Cisco’s remedy is cynical but useful nevertheless.  They have uncovered a basic truth, one that everybody probably knows and nobody talks about.  Virtualization has to start from the top because you can only abstract from top to bottom, not the other way around.  Further, once you abstract the top, what the bottom looks like becomes invisible.  Build an intent model of NaaS and equip it with the service features you want, then realize the model on your current equipment and adjust the realization at the pace of your own development.

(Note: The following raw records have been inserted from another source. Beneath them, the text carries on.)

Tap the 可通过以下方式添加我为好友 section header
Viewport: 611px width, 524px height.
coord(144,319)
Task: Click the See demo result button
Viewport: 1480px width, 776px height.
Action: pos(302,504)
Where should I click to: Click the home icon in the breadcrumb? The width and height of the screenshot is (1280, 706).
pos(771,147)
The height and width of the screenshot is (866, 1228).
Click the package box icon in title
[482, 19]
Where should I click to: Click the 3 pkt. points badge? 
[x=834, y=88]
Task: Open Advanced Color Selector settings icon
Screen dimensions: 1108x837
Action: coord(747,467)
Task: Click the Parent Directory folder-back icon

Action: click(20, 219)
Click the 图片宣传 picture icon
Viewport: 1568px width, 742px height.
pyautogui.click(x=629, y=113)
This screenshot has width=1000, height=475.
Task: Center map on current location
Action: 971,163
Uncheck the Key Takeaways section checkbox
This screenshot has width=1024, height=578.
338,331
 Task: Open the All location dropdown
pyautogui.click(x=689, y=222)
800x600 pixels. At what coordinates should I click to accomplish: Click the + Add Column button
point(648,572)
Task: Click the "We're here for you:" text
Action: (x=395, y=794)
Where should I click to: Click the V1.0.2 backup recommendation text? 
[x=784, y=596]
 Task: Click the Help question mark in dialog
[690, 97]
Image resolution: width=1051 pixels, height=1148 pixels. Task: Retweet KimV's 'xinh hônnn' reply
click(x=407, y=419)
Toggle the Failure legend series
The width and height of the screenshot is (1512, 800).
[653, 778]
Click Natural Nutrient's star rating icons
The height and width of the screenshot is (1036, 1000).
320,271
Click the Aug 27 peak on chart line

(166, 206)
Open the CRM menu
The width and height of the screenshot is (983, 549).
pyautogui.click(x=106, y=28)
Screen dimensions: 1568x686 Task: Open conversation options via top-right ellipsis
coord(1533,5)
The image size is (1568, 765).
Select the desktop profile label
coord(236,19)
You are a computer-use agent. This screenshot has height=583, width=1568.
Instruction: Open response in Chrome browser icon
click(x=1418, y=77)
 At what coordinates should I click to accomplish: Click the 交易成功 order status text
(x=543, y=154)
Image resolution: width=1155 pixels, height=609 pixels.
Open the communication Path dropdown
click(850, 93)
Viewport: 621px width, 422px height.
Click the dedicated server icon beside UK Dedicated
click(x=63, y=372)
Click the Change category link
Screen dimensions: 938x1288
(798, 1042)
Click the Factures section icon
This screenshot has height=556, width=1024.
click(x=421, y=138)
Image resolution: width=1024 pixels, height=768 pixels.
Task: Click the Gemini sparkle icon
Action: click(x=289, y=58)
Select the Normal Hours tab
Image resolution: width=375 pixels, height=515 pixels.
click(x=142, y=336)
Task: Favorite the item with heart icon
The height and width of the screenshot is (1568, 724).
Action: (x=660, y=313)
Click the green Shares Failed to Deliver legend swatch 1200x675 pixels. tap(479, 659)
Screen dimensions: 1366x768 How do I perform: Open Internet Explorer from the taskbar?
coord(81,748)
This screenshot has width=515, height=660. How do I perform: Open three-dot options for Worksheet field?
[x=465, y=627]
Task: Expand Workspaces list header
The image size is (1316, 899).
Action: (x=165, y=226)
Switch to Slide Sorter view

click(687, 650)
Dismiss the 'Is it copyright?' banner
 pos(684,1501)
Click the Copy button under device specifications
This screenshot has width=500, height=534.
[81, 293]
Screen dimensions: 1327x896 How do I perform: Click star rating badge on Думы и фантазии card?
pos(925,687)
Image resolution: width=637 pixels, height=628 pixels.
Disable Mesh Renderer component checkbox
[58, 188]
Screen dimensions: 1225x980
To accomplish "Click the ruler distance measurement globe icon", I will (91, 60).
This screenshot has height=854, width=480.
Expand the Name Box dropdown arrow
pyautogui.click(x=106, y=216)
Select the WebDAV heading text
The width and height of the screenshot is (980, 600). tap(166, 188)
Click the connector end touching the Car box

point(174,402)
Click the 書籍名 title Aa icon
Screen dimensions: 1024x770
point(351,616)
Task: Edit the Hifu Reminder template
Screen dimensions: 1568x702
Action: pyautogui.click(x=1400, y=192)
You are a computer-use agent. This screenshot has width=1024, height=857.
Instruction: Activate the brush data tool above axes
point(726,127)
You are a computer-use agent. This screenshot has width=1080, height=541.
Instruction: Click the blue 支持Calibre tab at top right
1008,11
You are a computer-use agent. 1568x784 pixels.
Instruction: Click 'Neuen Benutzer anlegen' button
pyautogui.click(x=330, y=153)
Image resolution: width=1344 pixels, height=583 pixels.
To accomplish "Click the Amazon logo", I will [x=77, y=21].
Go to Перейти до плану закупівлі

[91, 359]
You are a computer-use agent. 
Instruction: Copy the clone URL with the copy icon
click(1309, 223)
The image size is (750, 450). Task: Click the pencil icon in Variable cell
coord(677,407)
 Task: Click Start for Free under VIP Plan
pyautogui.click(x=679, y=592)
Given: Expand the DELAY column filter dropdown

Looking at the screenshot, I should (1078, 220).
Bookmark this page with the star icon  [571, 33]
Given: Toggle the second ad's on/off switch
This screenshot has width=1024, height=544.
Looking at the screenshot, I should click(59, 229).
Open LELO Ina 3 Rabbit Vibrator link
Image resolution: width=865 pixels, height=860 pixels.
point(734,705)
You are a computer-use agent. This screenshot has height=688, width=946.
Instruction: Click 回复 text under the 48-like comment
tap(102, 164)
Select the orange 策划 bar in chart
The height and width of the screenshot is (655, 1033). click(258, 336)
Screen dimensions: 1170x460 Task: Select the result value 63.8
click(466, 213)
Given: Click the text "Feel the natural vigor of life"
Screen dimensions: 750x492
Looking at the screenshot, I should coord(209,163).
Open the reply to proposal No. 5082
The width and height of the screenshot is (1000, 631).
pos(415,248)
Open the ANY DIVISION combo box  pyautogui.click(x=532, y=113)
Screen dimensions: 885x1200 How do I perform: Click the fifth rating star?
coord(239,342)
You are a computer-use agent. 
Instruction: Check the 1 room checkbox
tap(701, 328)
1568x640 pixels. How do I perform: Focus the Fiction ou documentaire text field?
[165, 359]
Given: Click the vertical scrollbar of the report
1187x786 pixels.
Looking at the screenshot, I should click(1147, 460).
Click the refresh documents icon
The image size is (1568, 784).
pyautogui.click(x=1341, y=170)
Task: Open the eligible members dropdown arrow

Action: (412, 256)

DNA lets the sense of SDN and NFV work its way into networks at the enterprise level, and thus both change the nature of demand and through it the nature of supply—or so they hope.  That’s its strength, and its weakness is that other vendors who really want to do something in either area can simply follow the Cisco path and accelerate the transformation of how NaaS is recognized.  Cisco is hoping that this won’t happen and they might be right; it’s not like Cisco’s competitors have been accomplishing astonishing feats of positioning up to now.

Cisco is changing, under new leadership, from a company that denied the future to perhaps a company that’s determined to exploit the future as safely as possible.  That may not sound like much of a change, and it may not be, but if Cisco follows a top-down pathway to virtualization as earnestly as DNA suggests it might, and if it adds in some insightful cloud capabilities, it could be a real contender in both IT and networking, even if the future is as tumultuous as it might turn out to be.